[Dataset records]
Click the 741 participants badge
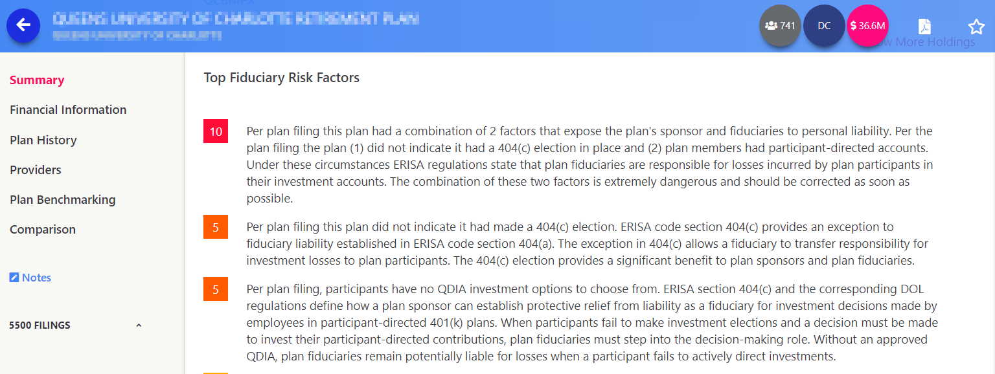The height and width of the screenshot is (374, 995). (780, 26)
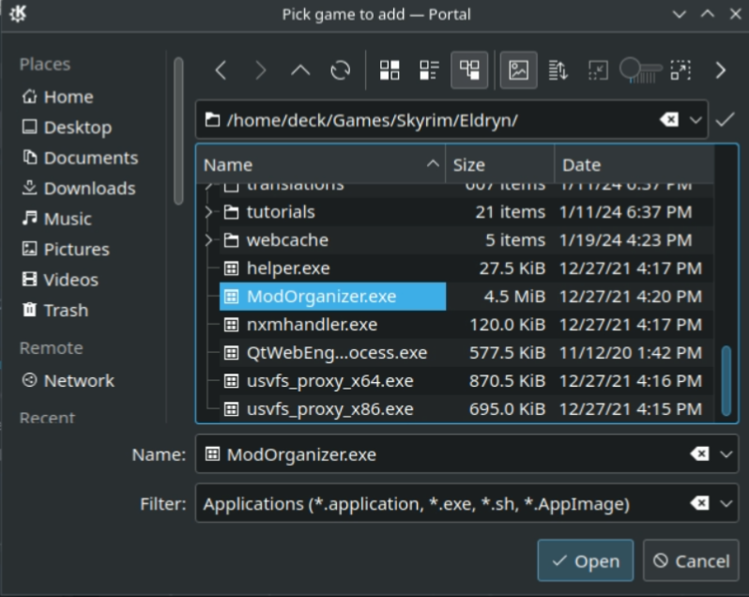749x597 pixels.
Task: Go back using the left arrow
Action: click(x=221, y=70)
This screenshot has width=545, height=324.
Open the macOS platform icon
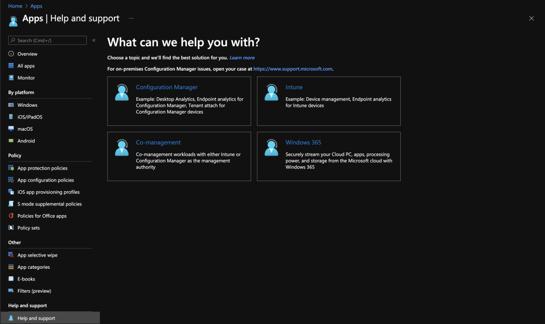11,129
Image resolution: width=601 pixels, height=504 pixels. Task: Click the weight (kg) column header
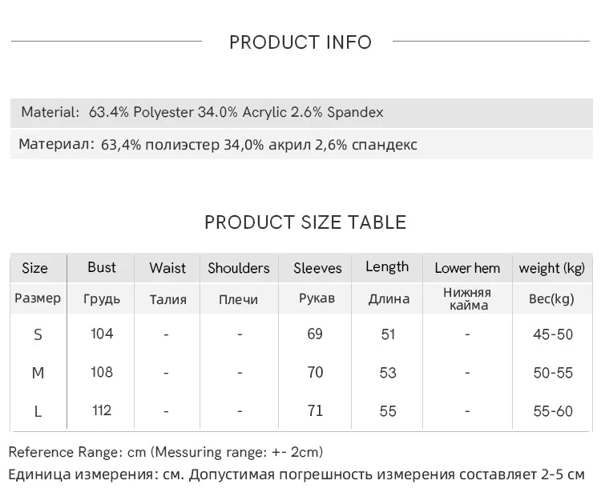pyautogui.click(x=552, y=268)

■ **Exercise instructions**: Reproduce all of the data exactly; the pictures do not belong in the copy.

■ **Response**:
Click the 741 participants badge
The height and width of the screenshot is (374, 995). (780, 26)
749x597 pixels.
Task: Go back using the left arrow
Action: click(x=221, y=70)
This screenshot has width=545, height=324.
Open the macOS platform icon
11,129
Image resolution: width=601 pixels, height=504 pixels. Task: Click the weight (kg) column header
pyautogui.click(x=552, y=268)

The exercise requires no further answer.